From then on, I found myself drawn towards women, although I never made more than the most tentative move towards any of them and continued to seek sexual satisfaction with men. The affairs I had were desultory, sexually unsatisfying and, with one honourable exception, invariably emotionally, physically or sexually abusive - sometimes all three. This culminated early last year in my becoming so frightened by the man I was living with that I was driven to get an injunction against him.
I was finally forced to recognise that I no longer wished to have anything further to do with men sexually. I have never felt such annihilating despair or a stronger desire to be dead, although I never contemplated suicide.
I had extraordinary help, love and support from friends and from the Friends, my local Quaker meeting. The police were impeccable and I shall always be glad that I went through the trauma of making a statement, emotionally exhausting though it was. The process of telling my story proved to be cathartic and helped, along with all the other support, to rescue me from the trap I had been in for so many years.
The turning point came on a walk when I fantasised that by touching a certain bush I could simply cease to exist.
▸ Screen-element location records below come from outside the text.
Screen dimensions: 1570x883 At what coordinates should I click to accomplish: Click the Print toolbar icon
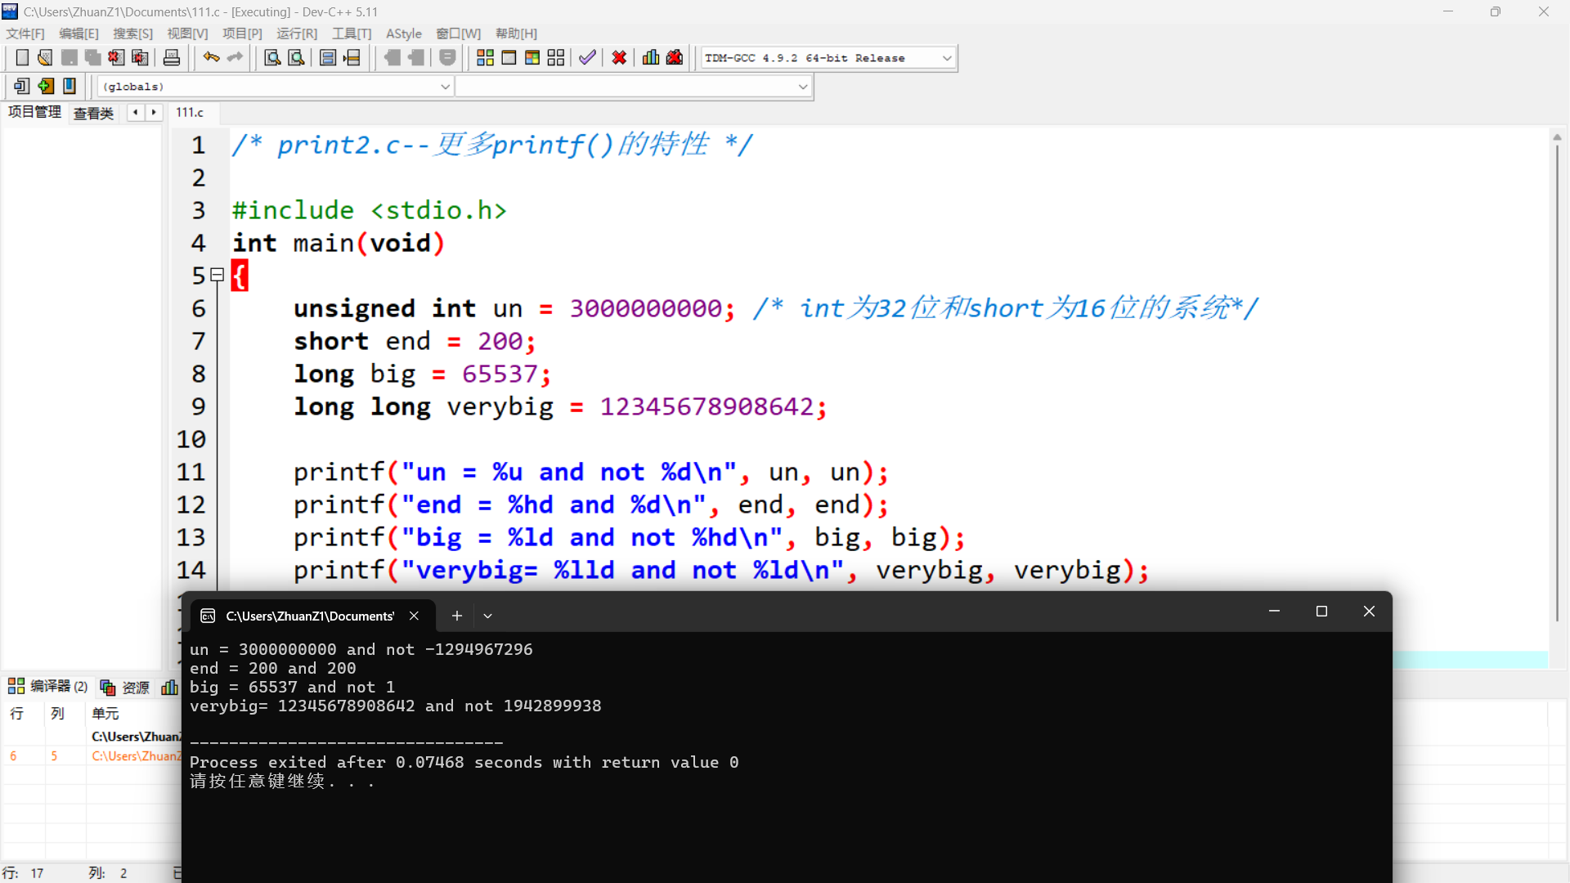pos(172,58)
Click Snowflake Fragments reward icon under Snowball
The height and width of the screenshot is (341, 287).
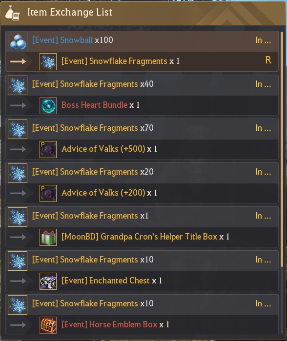[48, 61]
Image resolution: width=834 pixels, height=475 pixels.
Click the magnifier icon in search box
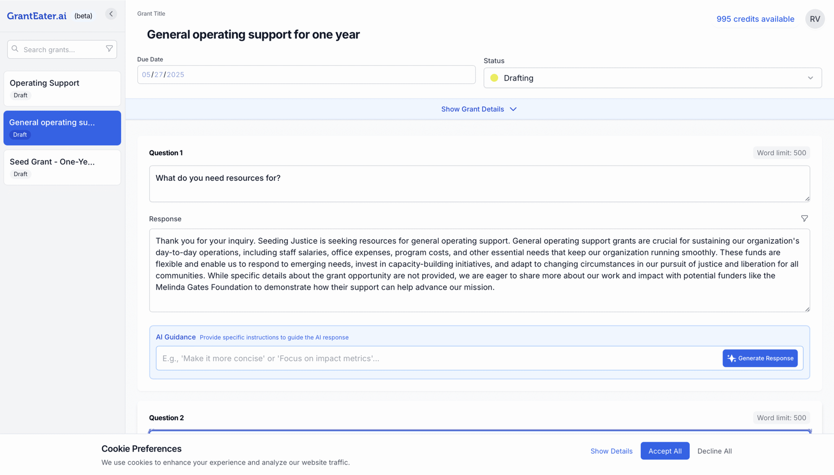click(15, 49)
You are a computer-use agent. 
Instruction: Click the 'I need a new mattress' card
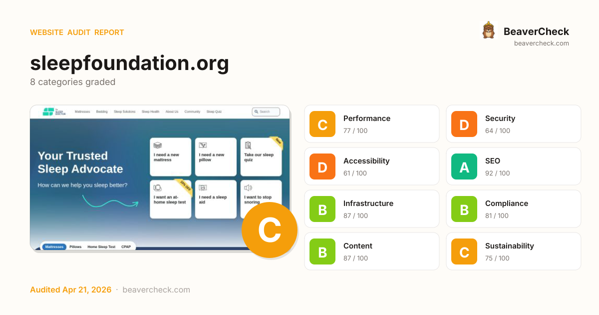170,157

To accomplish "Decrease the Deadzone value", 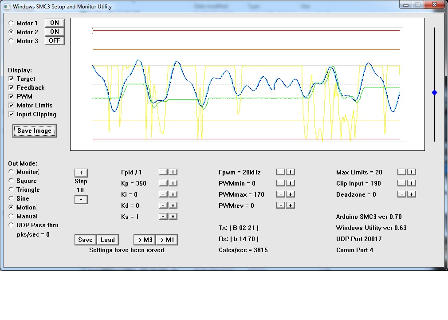I will click(x=401, y=194).
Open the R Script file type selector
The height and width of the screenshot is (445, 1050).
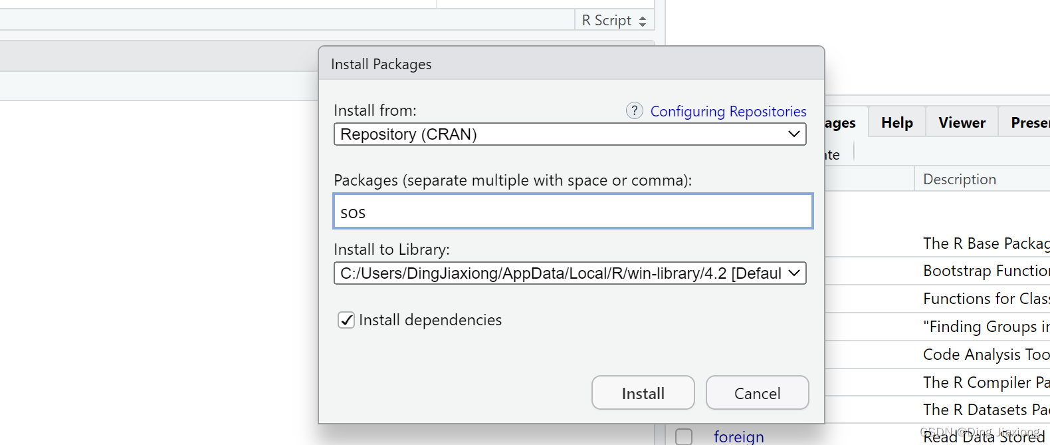tap(614, 21)
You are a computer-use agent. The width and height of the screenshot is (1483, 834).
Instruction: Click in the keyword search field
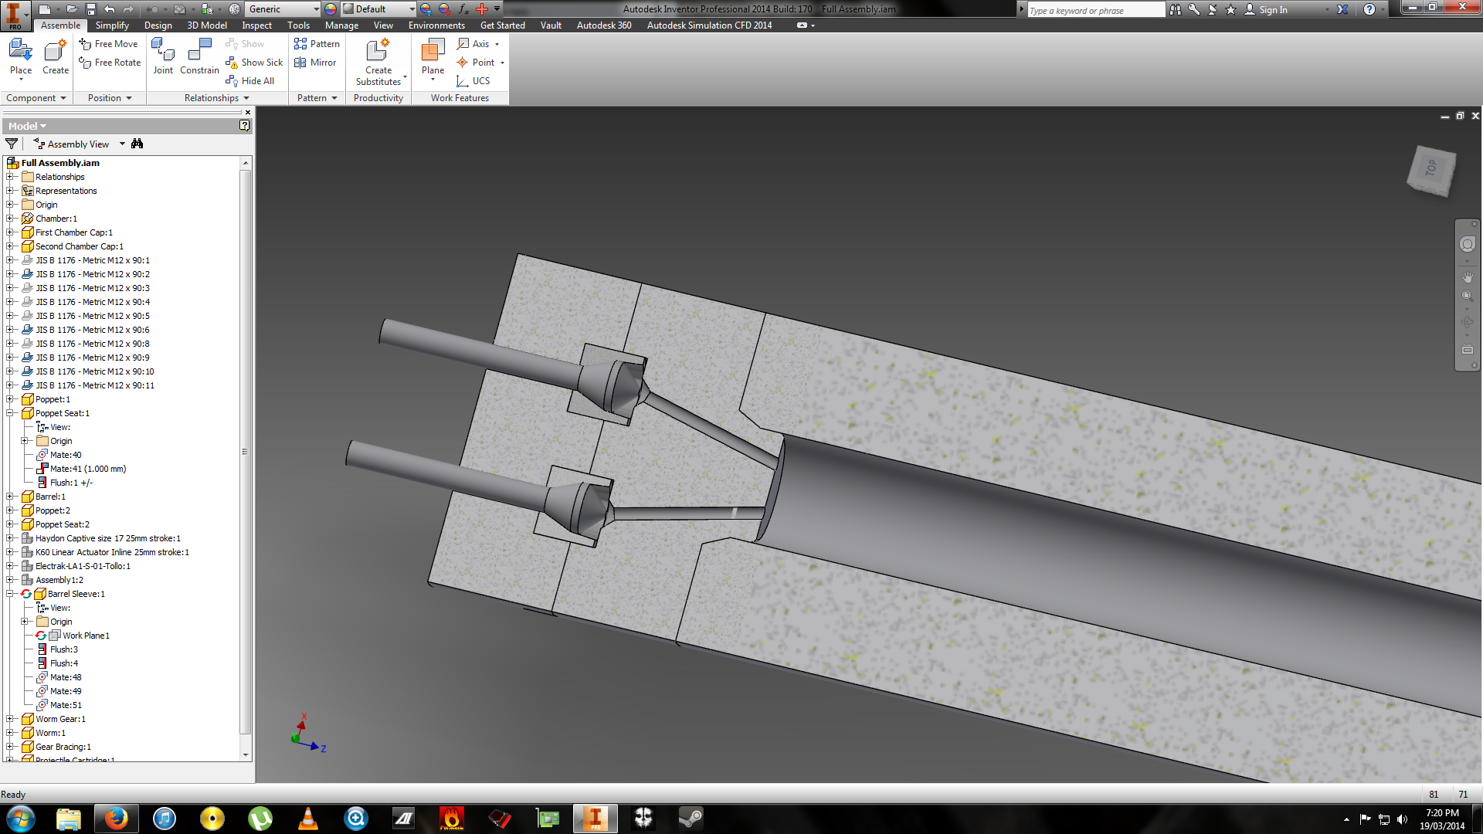coord(1094,10)
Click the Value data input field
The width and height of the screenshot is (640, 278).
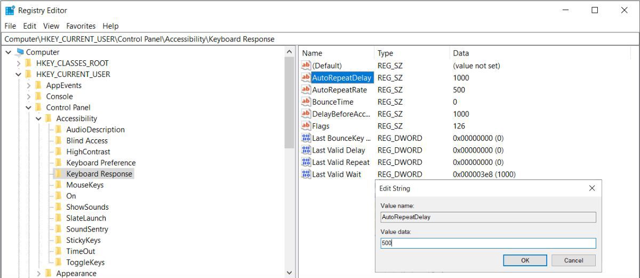click(488, 243)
I found that even in my fantasy I could not touch that bush. From that moment it was uphill all the way. It was finally clear to me that my attempts to be part of the heterosexual world were a thing of the past. My leap into full acceptance of my lesbianism came through the simple expedient of falling passionately and hopelessly in love with a woman for the second time, and the cure for that was to look long and hard at myself and accept the reality of myself with joy and with love.
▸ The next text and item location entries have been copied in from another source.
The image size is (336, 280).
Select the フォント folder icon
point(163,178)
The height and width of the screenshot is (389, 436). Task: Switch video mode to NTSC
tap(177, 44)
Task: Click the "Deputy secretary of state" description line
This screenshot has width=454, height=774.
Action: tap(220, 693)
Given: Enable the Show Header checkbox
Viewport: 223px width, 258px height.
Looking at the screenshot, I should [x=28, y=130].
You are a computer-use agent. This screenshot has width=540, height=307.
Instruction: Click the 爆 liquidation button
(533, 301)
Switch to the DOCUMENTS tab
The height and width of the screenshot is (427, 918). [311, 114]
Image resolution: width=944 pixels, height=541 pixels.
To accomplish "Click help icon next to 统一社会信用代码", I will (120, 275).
Recently, after my latest foray into a feminist bookshop where I had managed to stand openly in front of the lesbian shelves, eventually coming out armed with a pile of books and magazines, I walked down the street and realised I felt as though I had been sprung from a trap. I felt so light I was almost floating off the ground. I wanted to shout from the rooftops: 'Hey, I'm a lesbian]'
Why had it taken me so long? Why was it only this new year, at the ripe old age of 51, that I could make the resolution to come out?
Until recently, I had an overwhelming need to be accepted by the people around me and this led me to deny my own perceptions in favour of theirs if we saw things differently. I have spent my professional life first as a teacher and, since 1983, in the field of counselling and therapy. When I was a teacher I did not know a single person who openly admitted to being lesbian or gay, and the accepted theory during my training as a counsellor was that homosexuality was a sign of psychological and sexual immaturity; that if one had enough analysis or therapy one could eventually be cured. The main training institutes, with few exceptions, would not have taken anybody on who was open about their homosexuality.
All around me I see people who cannot, for whatever reason, openly acknowledge that they are lesbian or gay, even though we have laws to protect us from discrimination. What angers me is the waste. Since I have come out, I have found my voice: in the poetry I write and now in taking, for me, the huge step of writing this article in solidarity with those women who are being hounded for something that I now proclaim with pride and joy.